B. Each health maintenance organization shall have a defined set of standards and procedures for selecting providers, including specialists, to serve enrollees. The standards and procedures shall be drafted in such a manner as to be applicable to all categories of providers and shall be utilized by the health maintenance organization in a manner that is without bias for or discrimination against a particular category or categories of providers.
C. With respect to chiropractic services, such covered services shall be provided on a referral basis within the network at the request of an enrollee who has a condition of an orthopedic or neurological nature if:
1. A referral is necessitated in the judgment of the primary care physician; and
2. Treatment for the condition falls within the licensed scope of practice of a chiropractic physician.
D. 1. Any health maintenance organization that offers services for vision care or medical diagnosis and treatment for the eye shall allow optometrists to be providers of those services.
2. Once a fee schedule has been negotiated, ophthalmologists and optometrists shall be paid equally for the same services so long as the services provided by the optometrists are within the scope of the practice of optometry.
3. No health maintenance organization shall require a provider of vision care or medical diagnosis and treatment for the eye to have hospital privileges if hospital privileges are not usual and customary for the services the provider provides.
4. With respect to optometric services, such covered services shall be provided on a referral basis within the medical group or network at the request of an enrollee who has a condition requiring vision care or medical diagnosis and treatment of the eye if:
a.a referral is necessitated in the judgment of the primary care physician, and
b.treatment for the condition falls within the licensed scope of practice of an optometrist.
5. Nothing in this subsection shall be construed to:
a.prohibit any health maintenance organization that offers services for vision care or medical diagnosis and treatment for the eye from determining the adequacy of the size of its network,
b.limit, expand or otherwise affect the scope of practice of optometry, or
c.alter, repeal, modify or affect the laws of this state except where such laws are in conflict or are inconsistent with the express provisions of this section.

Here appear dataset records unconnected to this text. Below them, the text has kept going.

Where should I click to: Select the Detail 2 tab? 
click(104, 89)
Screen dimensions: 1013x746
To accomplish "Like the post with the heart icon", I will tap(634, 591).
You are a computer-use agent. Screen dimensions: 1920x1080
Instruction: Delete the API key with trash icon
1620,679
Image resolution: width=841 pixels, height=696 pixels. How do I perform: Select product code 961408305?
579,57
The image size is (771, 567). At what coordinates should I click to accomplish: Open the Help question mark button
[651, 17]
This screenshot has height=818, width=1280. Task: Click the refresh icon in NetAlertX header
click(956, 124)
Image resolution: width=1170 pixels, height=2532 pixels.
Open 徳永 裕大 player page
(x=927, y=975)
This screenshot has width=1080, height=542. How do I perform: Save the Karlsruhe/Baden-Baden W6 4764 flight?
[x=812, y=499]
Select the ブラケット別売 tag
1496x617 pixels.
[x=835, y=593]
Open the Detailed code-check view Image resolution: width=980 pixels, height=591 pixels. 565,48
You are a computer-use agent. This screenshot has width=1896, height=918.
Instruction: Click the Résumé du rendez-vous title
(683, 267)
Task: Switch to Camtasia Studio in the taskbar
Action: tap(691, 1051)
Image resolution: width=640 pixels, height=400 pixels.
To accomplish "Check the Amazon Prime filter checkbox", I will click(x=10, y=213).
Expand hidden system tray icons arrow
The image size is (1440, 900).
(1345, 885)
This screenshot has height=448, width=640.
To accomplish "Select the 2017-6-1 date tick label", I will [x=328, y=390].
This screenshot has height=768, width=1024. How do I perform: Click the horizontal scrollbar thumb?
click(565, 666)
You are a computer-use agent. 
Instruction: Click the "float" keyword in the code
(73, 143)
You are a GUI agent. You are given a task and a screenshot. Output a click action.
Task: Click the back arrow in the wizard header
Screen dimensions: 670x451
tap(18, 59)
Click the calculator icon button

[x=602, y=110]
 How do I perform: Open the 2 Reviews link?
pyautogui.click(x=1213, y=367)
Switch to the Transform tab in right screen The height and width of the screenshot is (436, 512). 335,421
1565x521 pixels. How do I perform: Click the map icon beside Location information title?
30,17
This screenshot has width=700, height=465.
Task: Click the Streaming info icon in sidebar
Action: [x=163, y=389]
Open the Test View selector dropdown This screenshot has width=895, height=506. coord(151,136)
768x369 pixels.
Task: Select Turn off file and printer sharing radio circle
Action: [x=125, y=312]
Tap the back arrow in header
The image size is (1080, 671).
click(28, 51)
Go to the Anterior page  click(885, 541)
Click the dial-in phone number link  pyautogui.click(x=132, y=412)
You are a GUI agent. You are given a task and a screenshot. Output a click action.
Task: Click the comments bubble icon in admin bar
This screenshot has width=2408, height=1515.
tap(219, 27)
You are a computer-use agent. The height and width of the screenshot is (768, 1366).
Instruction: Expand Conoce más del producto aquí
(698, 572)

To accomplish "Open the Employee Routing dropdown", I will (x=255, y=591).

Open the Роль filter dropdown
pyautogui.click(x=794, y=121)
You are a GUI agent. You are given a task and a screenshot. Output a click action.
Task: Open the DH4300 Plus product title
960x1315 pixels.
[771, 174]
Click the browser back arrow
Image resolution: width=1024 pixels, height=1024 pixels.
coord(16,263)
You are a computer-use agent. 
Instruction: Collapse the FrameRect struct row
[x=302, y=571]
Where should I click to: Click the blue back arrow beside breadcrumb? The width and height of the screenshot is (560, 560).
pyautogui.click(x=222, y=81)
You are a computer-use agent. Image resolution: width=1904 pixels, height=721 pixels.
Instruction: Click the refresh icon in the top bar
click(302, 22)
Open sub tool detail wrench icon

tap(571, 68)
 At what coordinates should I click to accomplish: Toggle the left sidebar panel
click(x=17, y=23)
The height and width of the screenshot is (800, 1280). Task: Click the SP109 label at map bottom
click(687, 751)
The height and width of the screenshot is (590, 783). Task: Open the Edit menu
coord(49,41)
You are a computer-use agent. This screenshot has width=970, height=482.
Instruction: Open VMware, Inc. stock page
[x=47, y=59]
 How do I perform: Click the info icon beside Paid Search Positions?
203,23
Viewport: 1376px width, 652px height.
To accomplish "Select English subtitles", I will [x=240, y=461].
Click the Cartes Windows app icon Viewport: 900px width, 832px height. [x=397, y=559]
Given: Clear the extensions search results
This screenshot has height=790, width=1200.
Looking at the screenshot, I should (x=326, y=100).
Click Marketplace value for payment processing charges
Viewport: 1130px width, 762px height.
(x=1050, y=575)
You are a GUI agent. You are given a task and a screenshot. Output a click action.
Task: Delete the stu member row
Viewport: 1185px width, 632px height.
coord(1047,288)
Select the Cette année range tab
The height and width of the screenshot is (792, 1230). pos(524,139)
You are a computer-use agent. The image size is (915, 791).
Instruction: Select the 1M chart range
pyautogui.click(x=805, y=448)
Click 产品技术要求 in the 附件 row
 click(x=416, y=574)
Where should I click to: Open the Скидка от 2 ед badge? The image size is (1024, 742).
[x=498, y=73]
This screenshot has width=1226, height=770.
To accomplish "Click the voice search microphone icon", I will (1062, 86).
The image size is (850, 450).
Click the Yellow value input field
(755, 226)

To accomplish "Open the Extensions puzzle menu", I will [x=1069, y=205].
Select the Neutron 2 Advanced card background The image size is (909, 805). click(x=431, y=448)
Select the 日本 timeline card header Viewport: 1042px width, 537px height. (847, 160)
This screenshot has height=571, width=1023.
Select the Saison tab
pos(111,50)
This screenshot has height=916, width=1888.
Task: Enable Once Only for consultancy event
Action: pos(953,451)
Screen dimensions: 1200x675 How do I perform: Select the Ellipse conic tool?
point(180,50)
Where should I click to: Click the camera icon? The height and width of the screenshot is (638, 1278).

6. Existing contracts shall comply with the requirements of this subsection upon issuance or renewal on or after the effective date of this act.
E. 1. A health maintenance organization shall not:
a.engage in the practice of medicine or any other profession except as provided by law, or
b.prohibit or restrict a primary care physician from referring a patient to a specialist within the network if such referral is deemed medically necessary in the judgment of the primary care physician.
2. A health maintenance organization shall provide basic health care services in a manner that is reasonably geographically convenient to residents of the service area for which it seeks a license.
Added by Laws 2003, c. 197, § 33, eff. Nov. 1, 2003.